Extracted records
====================

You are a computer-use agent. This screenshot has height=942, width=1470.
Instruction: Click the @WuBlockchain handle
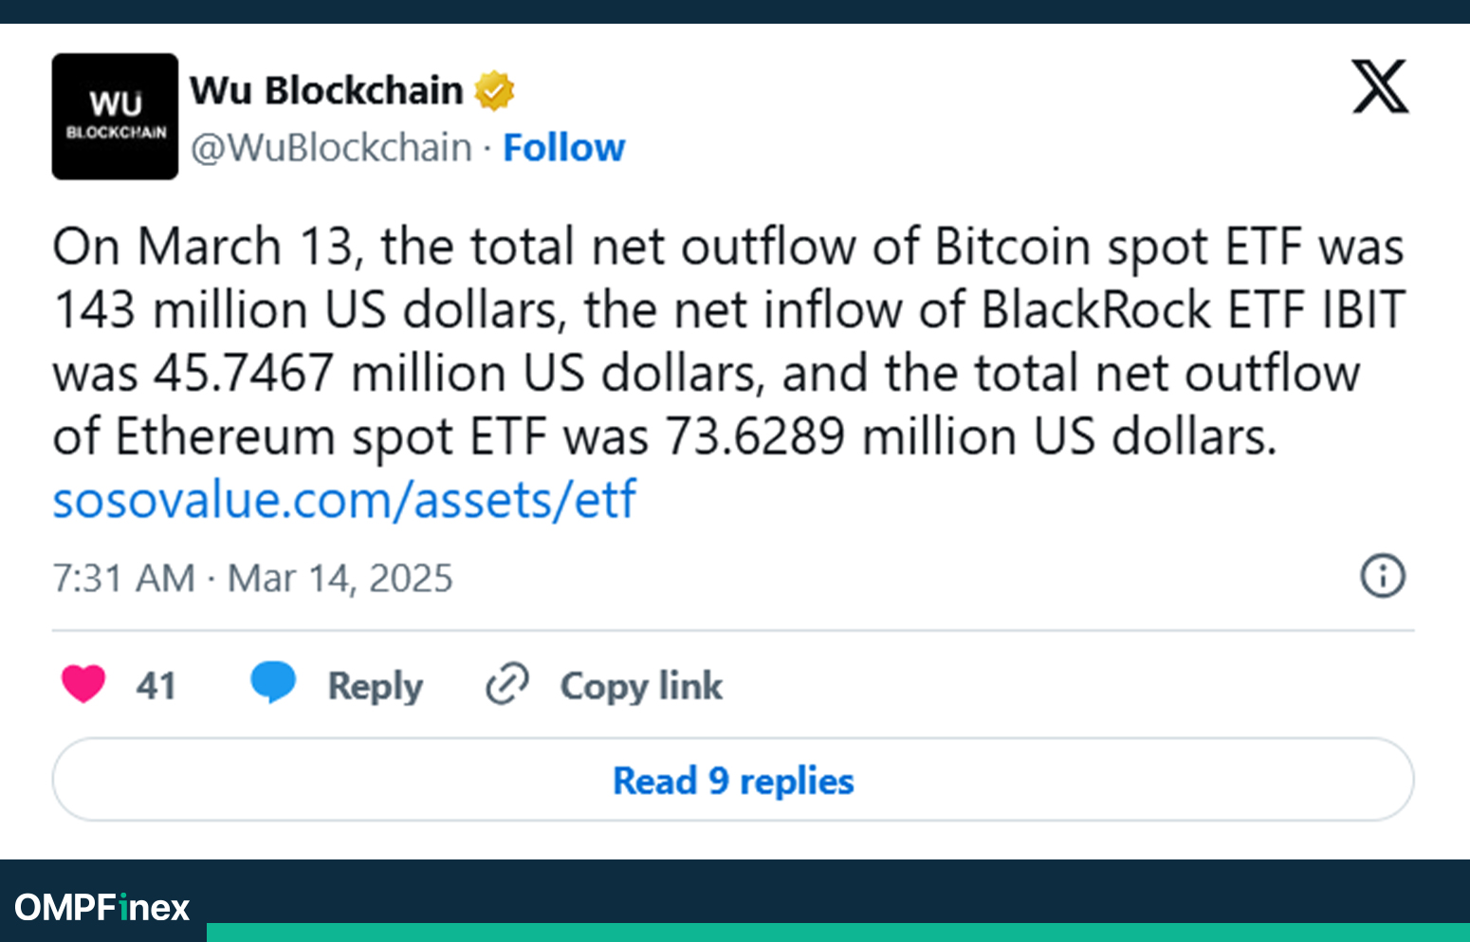coord(331,148)
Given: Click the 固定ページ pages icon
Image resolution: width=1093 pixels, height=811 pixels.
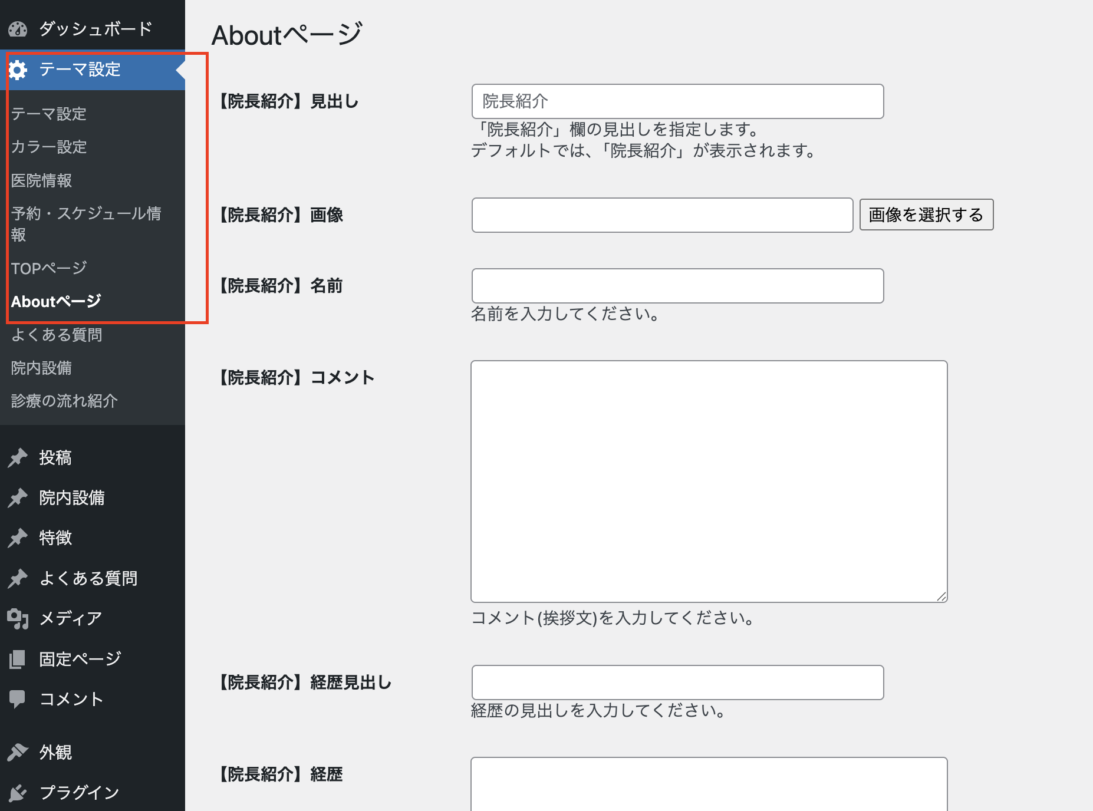Looking at the screenshot, I should tap(18, 658).
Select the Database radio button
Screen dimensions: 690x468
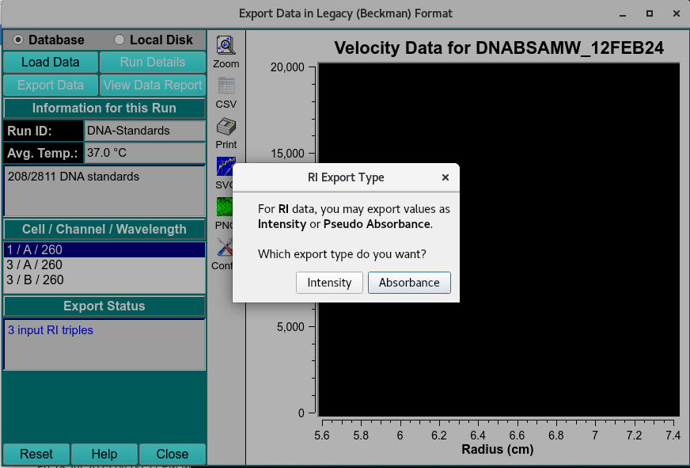pyautogui.click(x=19, y=40)
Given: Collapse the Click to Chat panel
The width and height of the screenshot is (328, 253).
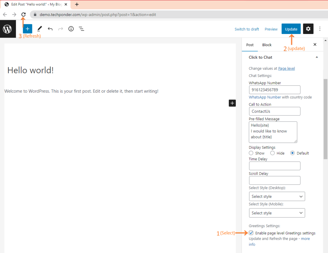Looking at the screenshot, I should click(x=316, y=57).
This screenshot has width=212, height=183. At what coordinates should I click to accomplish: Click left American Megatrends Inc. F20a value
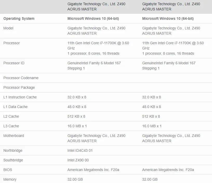[x=93, y=170]
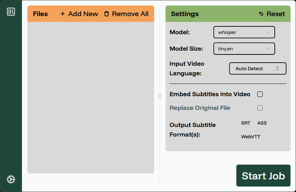
Task: Click Remove All in Files header
Action: pos(126,14)
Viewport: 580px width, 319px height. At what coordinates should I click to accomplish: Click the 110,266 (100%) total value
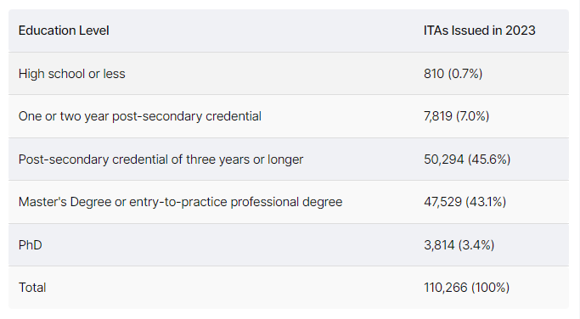tap(466, 288)
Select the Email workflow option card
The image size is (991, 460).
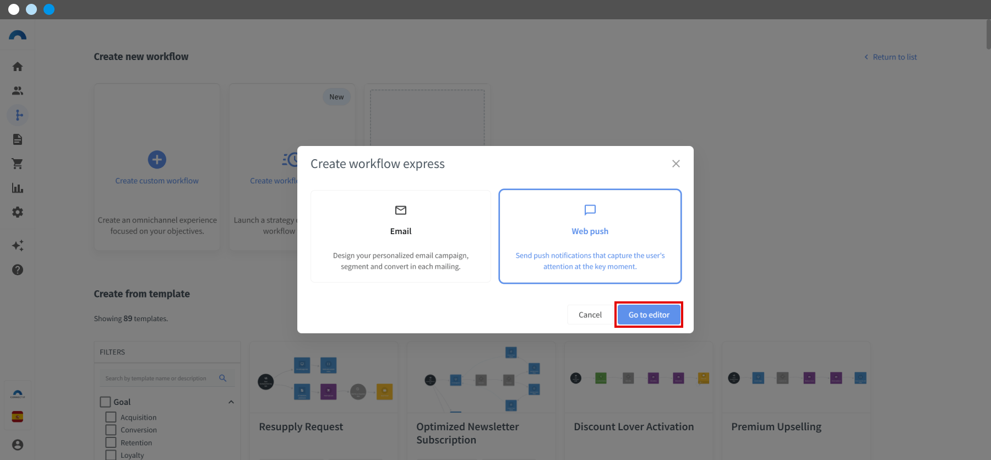click(x=400, y=236)
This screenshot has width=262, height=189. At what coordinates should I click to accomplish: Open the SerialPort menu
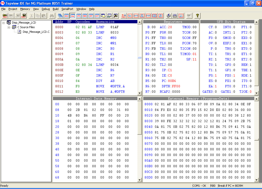pyautogui.click(x=67, y=9)
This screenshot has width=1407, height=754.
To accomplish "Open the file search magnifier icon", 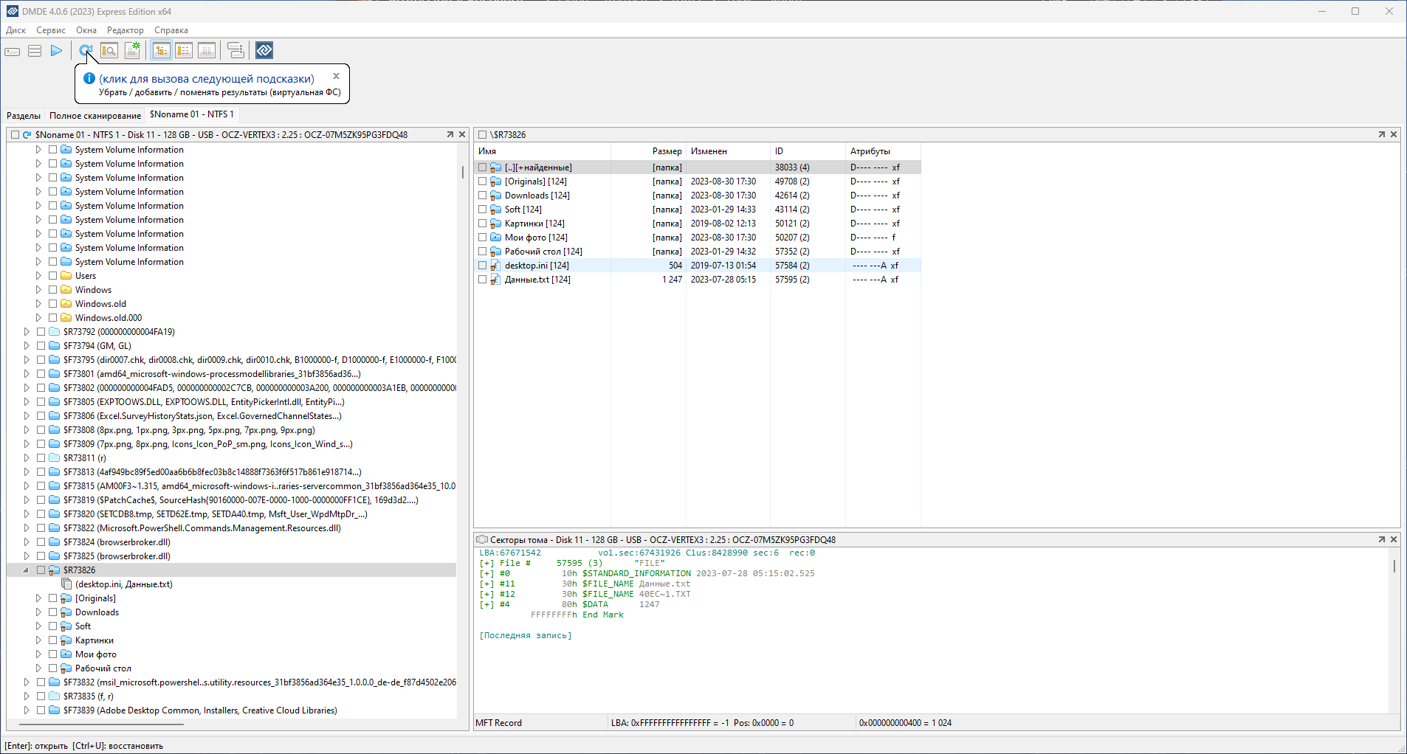I will pyautogui.click(x=109, y=51).
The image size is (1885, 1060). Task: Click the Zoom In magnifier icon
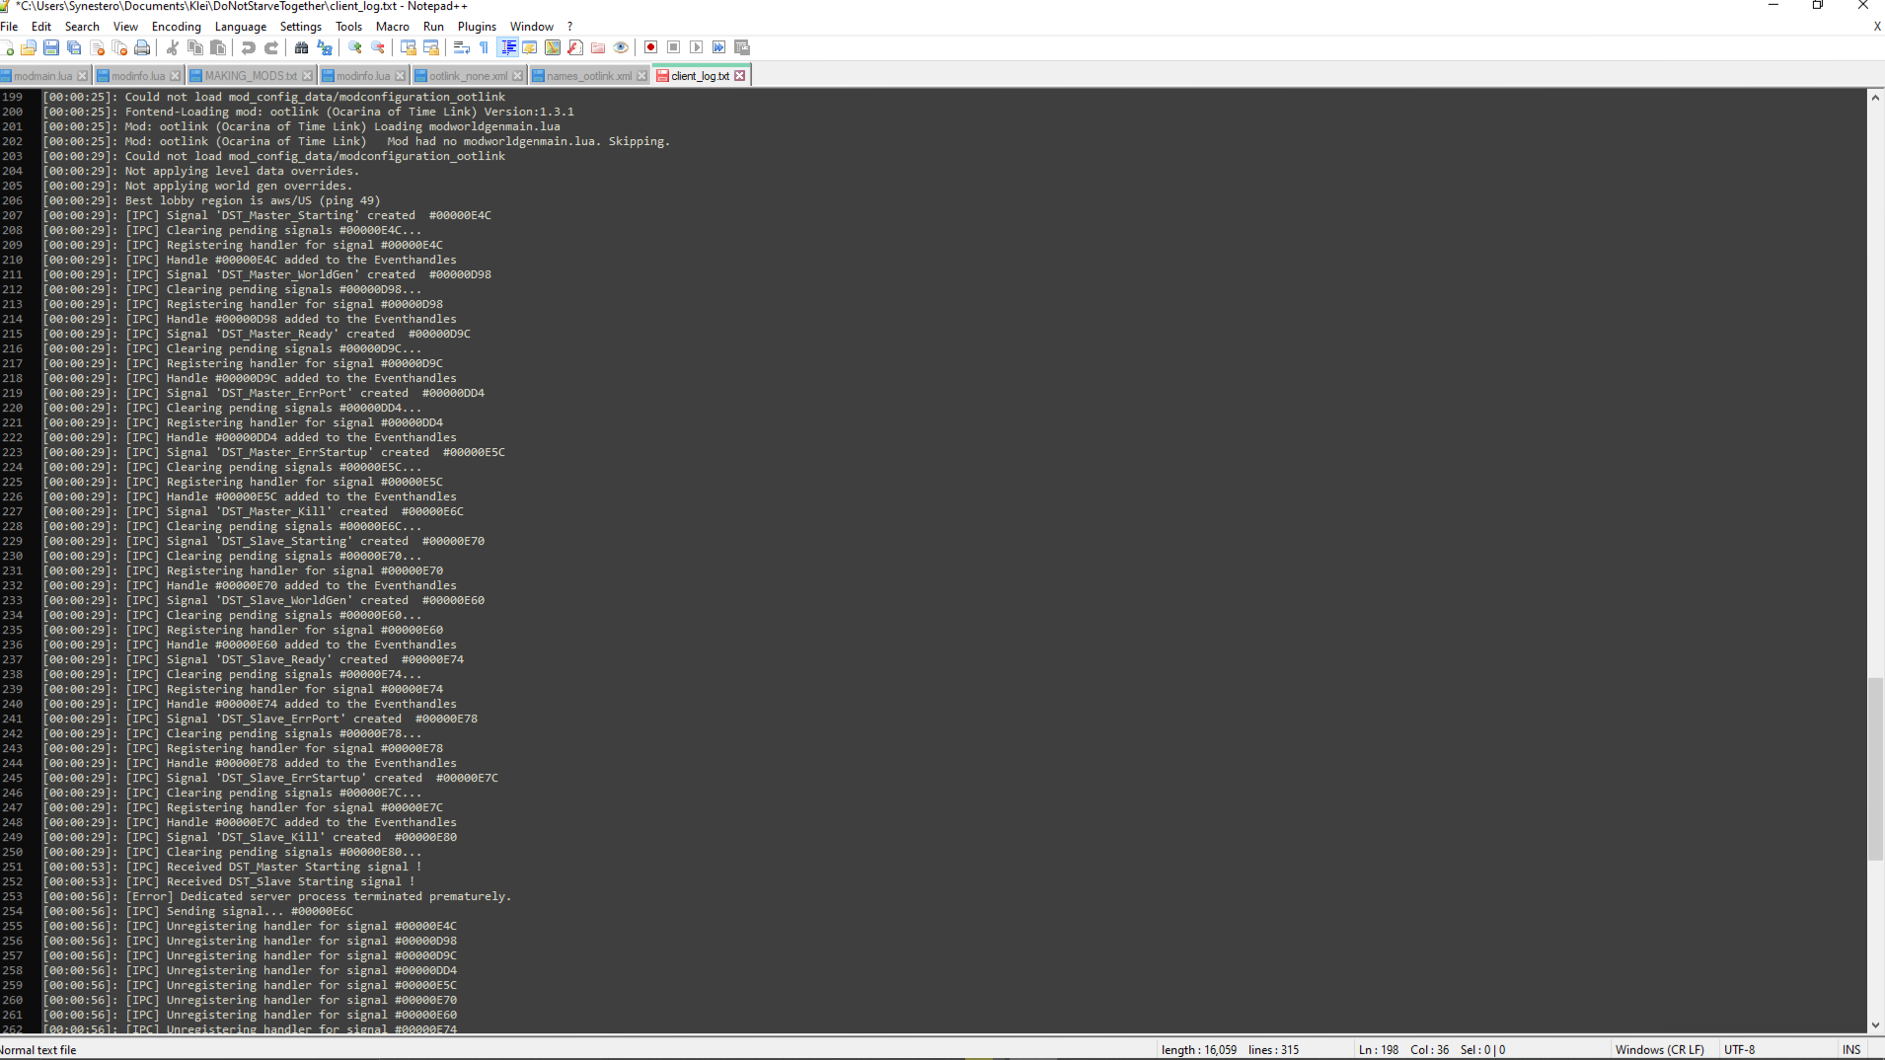point(355,47)
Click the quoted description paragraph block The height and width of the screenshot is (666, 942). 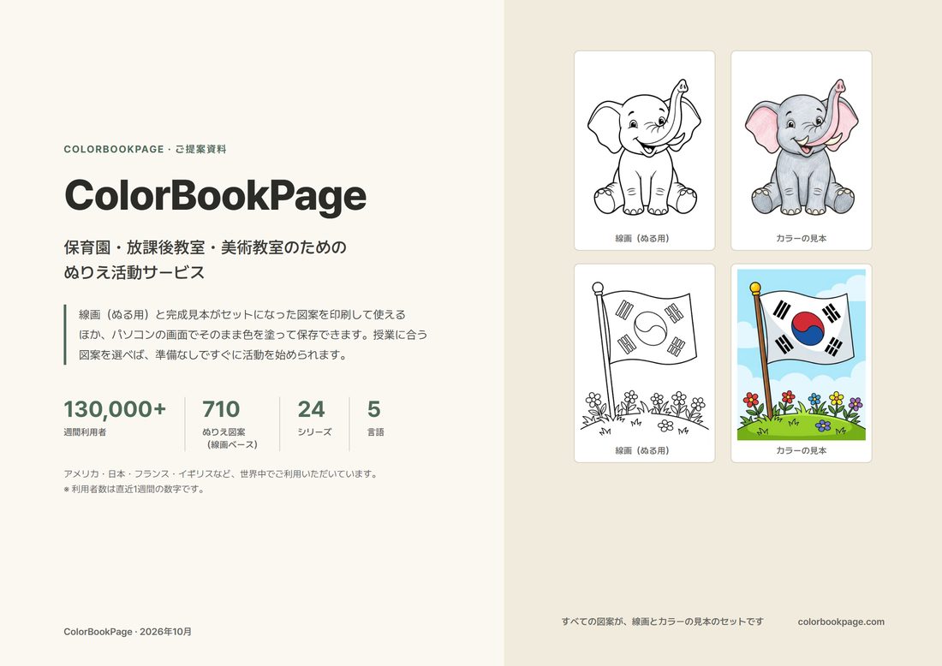[x=246, y=335]
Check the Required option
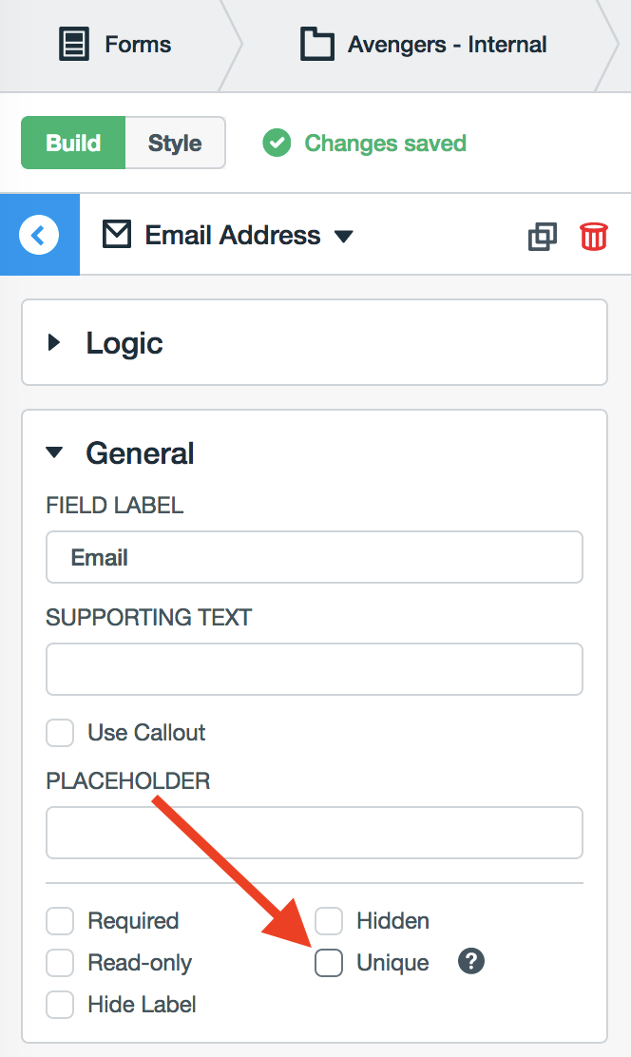 [60, 920]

====================

▸ EXERCISE OBJECTIVE: Which of the lines in the data contain the string "Given"? Return each one.

▸ ANSWER FOR THIS EXERCISE:
Given: Click the 固定ページ pages icon
Given: Collapse the Click to Chat panel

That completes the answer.